::: Records supplied :::

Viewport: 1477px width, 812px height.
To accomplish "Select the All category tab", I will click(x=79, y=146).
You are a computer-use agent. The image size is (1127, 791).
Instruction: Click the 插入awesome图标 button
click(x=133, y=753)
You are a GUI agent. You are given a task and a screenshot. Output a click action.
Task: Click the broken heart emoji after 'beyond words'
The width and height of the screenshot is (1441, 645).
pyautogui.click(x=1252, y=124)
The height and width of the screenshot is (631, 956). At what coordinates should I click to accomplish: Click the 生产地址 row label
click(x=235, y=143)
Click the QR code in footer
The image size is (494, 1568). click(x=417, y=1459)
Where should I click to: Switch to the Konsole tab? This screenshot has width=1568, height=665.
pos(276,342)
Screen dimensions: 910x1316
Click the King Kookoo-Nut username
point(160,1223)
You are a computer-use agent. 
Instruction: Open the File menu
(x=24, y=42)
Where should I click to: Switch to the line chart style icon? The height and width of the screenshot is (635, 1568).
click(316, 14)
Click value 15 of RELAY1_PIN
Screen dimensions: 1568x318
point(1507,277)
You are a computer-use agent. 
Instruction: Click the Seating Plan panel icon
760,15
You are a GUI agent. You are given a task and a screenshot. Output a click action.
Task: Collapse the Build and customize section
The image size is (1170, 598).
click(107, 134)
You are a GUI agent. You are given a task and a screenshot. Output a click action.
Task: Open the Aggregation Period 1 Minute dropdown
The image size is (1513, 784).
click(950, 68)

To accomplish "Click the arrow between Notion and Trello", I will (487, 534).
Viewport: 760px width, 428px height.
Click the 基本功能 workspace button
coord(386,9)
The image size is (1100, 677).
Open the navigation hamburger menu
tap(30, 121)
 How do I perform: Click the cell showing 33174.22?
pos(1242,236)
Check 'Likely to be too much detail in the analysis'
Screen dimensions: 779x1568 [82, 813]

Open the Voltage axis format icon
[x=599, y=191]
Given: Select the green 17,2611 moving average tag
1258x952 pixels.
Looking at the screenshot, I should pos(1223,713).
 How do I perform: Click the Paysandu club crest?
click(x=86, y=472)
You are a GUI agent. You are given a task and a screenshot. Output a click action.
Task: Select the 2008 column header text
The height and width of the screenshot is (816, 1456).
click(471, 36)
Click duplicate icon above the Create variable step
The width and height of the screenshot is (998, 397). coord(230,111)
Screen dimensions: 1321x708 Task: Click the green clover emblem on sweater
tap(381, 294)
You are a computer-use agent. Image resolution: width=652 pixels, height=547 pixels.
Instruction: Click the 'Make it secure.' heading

:::

▸ **Work item**
The records above need to be retyped in full, exactly as given.

▸ **Answer section**
Viewport: 1477px width, 812px height.
To accomplish "Select the All category tab", I will click(x=79, y=146).
You are a computer-use agent. The image size is (1127, 791).
Instruction: Click the 插入awesome图标 button
click(x=133, y=753)
You are a GUI agent. You are given a task and a screenshot. Output a click action.
Task: Click the broken heart emoji after 'beyond words'
The width and height of the screenshot is (1441, 645).
pyautogui.click(x=1252, y=124)
The height and width of the screenshot is (631, 956). At what coordinates should I click to accomplish: Click the 生产地址 row label
click(x=235, y=143)
Click the QR code in footer
The image size is (494, 1568). click(x=417, y=1459)
Where should I click to: Switch to the Konsole tab? This screenshot has width=1568, height=665.
pos(276,342)
Screen dimensions: 910x1316
Click the King Kookoo-Nut username
point(160,1223)
You are a computer-use agent. 
Instruction: Open the File menu
(x=24, y=42)
Where should I click to: Switch to the line chart style icon? The height and width of the screenshot is (635, 1568).
click(316, 14)
Click value 15 of RELAY1_PIN
Screen dimensions: 1568x318
point(1507,277)
You are a computer-use agent. 
Instruction: Click the Seating Plan panel icon
760,15
You are a GUI agent. You are given a task and a screenshot. Output a click action.
Task: Collapse the Build and customize section
The image size is (1170, 598).
click(107, 134)
You are a GUI agent. You are given a task and a screenshot. Output a click action.
Task: Open the Aggregation Period 1 Minute dropdown
The image size is (1513, 784).
click(950, 68)

To accomplish "Click the arrow between Notion and Trello", I will (487, 534).
Viewport: 760px width, 428px height.
Click the 基本功能 workspace button
coord(386,9)
The image size is (1100, 677).
Open the navigation hamburger menu
tap(30, 121)
 How do I perform: Click the cell showing 33174.22?
pos(1242,236)
Check 'Likely to be too much detail in the analysis'
Screen dimensions: 779x1568 [82, 813]

Open the Voltage axis format icon
[x=599, y=191]
Given: Select the green 17,2611 moving average tag
1258x952 pixels.
Looking at the screenshot, I should pos(1223,713).
 How do I perform: Click the Paysandu club crest?
click(x=86, y=472)
You are a GUI agent. You are given a task and a screenshot. Output a click action.
Task: Select the 2008 column header text
The height and width of the screenshot is (816, 1456).
click(471, 36)
Click duplicate icon above the Create variable step
The width and height of the screenshot is (998, 397). coord(230,111)
Screen dimensions: 1321x708 Task: Click the green clover emblem on sweater
tap(381, 294)
You are a computer-use agent. Image resolution: width=652 pixels, height=547 pixels.
Instruction: Click the 'Make it secure.' heading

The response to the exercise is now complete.